NVC++-W-0155-Invalid accelerator data region: branching into or out of region is not allowed

seshu.basava70 · August 23, 2023, 10:38pm

I have the following code taken from the book “OpenACC for Programmer” for jacobi iteration

width and height are macros. A[width+2][height+2], B[width+2][height+2] and tolerance are global variables.
The I get the following error NVC+±W-0155-Invalid accelerator data region: branching into or out of region is not allowed
Plus, the code runs very slow compared to the sequential code, which takes 18 seconds. According to the book and from what I understood, the openacc_advanced function should only take about 1.0 second but it is taking 1006 seconds.
I am attaching my CMakelists.txt

Full file
jacobi_iteration_sequential.cc (3.9 KB)

FYI, I also have the libcupti.so not found ( I have export PGI_ACC_TIME=1).
Thanks for the help in advance.

MatColgrove · August 24, 2023, 3:35pm

Hi seshu.basava70

error NVC+±W-0155-Invalid accelerator data region: branching into or out of region is not allowed

Simple fix. Add a structured block for the data region so it’s not associated with the while loop. Something like:

#pragma acc data copy(A), create(B)
{   << add
  while (error > tolerance) {
...
    iteration++;
  }
}  <<< add

This should fix the performance problem as well since the code will no longer copy the arrays at each compute region and instead only copy before the while loop.

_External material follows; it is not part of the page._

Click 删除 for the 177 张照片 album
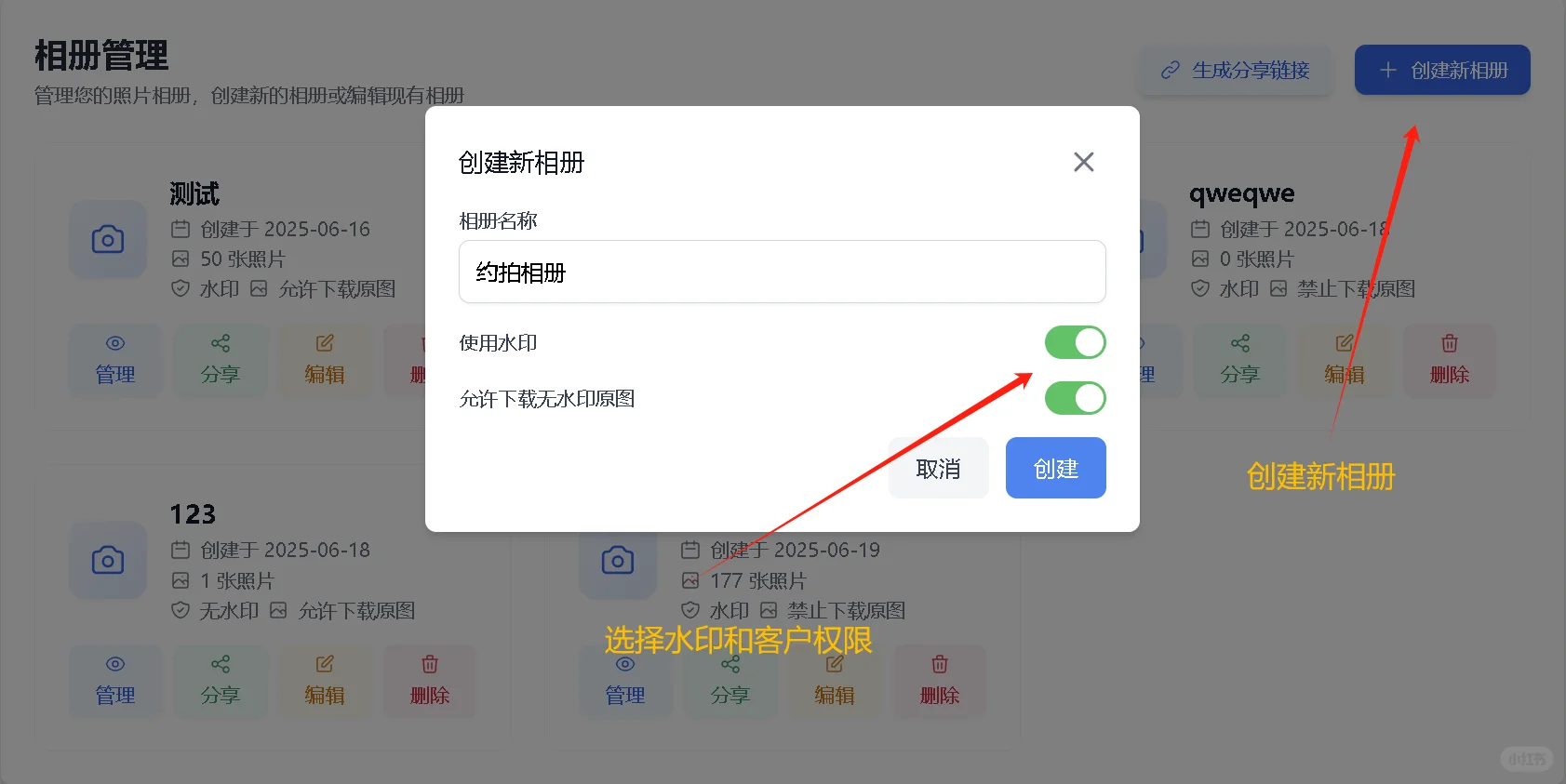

FYI, I also have the libcupti.so not found ( I have export PGI_ACC_TIME=1).

libcupti is the device profiler library. NV_ACC_TIME (or the older PGI_ACC_TIME) will still work without, but the timing will be measured from the host rather than the device.

To get libcupti, you’ll need to set the environment variable LD_LIBRARY_PATH to include the directory where it’s found. The exact directory will depend on which CUDA version you’re using.

For example, on my system which has a CUDA 12.2 driver, I’d set:

LD_LIBRARY_PATH=/opt/nv/Linux_x86_64/23.7/cuda/12.2/extras/CUPTI/lib64/

Adjust the path for your install and system.

Hope this helps,
Mat

seshu.basava70 · August 24, 2023, 3:44pm

Hi Mat,
Thanks for the reply. I did try this fix of adding a block. This removed the warning of nvc++ compiler but it is not speeding up. It is still taking same time as the basic version of openacc code without the #pragma acc data copy(A), create(B).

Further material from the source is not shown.